À travers ces réflexions et ces actions, l’enjeu est de se garder aussi bien de trop soigner, que de ne pas soigner assez. D’éviter la surmédicalisation, ou l’inverse, l’omission de soins, ou des soins trop tardifs.

Ce dispositif expérimental représente un outil épidémiologique et thérapeutique considérable pour mener une politique de santé publique moderne et rigoureuse. Il invite à poursuivre la définition d’un réseau de santé reposant sur plusieurs piliers qui sont d’ordre médical, psychologique, paramédical ou bien encore éducatif. Nul doute qu’à terme les formations des professionnel-le-s de santé (dont les psychologues font partie) devront être repensées autour de dispositifs de santé publique décloisonnés et pluridisciplinaires. La bonne collaboration entre psychologues et médecins doit à l’évidence en être le pivot.

À PROPOS DE L’AUTEUR

Arnaud Carré est enseignant-chercheur en psychologie, et plus précisément dans le champ de la psychopathologie. Neuropsychologue de formation, titulaire d’un doctorat en psychopathologie cognitive, puis post-doctorat en santé publique et en neurosciences affectives (INSERM Paris), il a d’abord travaillé au CHU de Reims et à l’Assistance Publique – Hôpitaux de Paris avant de rejoindre le groupe de Recherche, d’Expérimentation et d’Expertise en psychologie de l’USMB.
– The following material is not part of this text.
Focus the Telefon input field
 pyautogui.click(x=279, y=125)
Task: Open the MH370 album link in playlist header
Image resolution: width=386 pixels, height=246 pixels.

Après avoir été qualifié aux fonctions de maître de conférences en psychologie et en neurosciences, il intègre l’USMB en septembre 2014 au laboratoire LIP/PC2S, et continue ses recherches sur les processus cognitifs et affectifs impliqués dans la régulation des émotions et des comportements, en ayant un intérêt particulier pour les perturbations du traitement de l’information émotionnelle, de l’auto-régulation et de la motivation. Ces processus sont impliqués dans l’évaluation et la prise en charge tant dans les troubles émotionnels (anxio-dépressifs), les troubles de la cognition sociale (autisme, schizophrénie) que les addictions (aux substances ou comportementales).